▸ **What you have to do**
After locating the line that contains "Viewport: 1498px width, 812px" in the records below, write out exactly that line and each line after it through the one that contains "Task: Click the Волгоград region row", and nothing else.

▸ **Information provided**
-----
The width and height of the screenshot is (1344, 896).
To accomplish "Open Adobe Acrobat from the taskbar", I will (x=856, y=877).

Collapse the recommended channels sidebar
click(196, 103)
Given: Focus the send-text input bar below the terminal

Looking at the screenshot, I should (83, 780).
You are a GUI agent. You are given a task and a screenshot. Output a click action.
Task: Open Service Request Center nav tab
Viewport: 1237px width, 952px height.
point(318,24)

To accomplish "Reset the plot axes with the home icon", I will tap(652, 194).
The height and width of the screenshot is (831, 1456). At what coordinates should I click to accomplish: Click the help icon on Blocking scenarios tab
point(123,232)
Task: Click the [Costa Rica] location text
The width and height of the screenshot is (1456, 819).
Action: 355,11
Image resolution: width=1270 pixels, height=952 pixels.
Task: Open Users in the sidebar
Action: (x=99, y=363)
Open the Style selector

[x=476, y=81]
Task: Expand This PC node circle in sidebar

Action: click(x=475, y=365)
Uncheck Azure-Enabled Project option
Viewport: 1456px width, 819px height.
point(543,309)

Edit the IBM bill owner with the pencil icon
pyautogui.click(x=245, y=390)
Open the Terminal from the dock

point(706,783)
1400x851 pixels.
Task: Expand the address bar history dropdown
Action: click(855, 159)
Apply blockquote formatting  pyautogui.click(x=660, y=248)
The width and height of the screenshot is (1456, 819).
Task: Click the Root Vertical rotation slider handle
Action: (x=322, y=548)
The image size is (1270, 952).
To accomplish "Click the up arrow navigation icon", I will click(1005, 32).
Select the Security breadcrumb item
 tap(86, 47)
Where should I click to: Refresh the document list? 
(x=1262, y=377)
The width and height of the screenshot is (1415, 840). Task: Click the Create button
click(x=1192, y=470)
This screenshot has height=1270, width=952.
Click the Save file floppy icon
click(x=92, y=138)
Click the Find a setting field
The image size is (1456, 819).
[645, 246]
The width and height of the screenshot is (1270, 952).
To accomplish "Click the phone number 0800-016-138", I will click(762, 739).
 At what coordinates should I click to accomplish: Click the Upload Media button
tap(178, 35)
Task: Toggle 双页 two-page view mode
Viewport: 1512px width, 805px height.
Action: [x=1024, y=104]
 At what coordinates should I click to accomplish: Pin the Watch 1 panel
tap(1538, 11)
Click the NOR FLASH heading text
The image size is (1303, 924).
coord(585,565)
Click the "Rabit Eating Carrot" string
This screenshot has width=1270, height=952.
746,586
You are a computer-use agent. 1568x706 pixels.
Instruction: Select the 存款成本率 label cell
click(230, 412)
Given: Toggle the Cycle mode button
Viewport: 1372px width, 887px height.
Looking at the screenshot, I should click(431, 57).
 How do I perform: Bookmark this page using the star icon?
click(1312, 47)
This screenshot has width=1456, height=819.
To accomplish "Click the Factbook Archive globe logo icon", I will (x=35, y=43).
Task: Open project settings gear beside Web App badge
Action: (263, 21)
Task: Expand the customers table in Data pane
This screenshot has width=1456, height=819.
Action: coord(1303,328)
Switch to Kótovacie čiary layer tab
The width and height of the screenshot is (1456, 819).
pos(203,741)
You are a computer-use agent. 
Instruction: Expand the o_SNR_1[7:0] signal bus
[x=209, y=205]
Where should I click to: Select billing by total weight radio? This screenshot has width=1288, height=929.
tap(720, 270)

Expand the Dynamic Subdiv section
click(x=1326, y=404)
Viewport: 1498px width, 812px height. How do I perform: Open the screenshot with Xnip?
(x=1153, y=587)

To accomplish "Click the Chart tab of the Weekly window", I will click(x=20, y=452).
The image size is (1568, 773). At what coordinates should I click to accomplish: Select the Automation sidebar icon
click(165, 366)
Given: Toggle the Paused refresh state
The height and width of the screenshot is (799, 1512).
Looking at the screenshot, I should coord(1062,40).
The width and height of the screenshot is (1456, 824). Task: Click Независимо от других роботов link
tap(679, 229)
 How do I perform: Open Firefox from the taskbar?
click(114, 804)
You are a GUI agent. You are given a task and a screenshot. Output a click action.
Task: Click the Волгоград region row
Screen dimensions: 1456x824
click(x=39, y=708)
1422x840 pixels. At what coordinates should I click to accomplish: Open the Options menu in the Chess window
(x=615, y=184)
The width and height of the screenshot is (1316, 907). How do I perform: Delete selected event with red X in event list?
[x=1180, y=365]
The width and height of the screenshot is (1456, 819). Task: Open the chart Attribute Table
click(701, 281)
-----
▸ **Written answer**
Viewport: 1498px width, 812px height. How do I perform: Open the screenshot with Xnip?
(x=1153, y=587)

To accomplish "Click the Chart tab of the Weekly window", I will click(x=20, y=452).
The image size is (1568, 773). At what coordinates should I click to accomplish: Select the Automation sidebar icon
click(165, 366)
Given: Toggle the Paused refresh state
The height and width of the screenshot is (799, 1512).
Looking at the screenshot, I should coord(1062,40).
The width and height of the screenshot is (1456, 824). Task: Click Независимо от других роботов link
tap(679, 229)
 How do I perform: Open Firefox from the taskbar?
click(114, 804)
You are a GUI agent. You are given a task and a screenshot. Output a click action.
Task: Click the Волгоград region row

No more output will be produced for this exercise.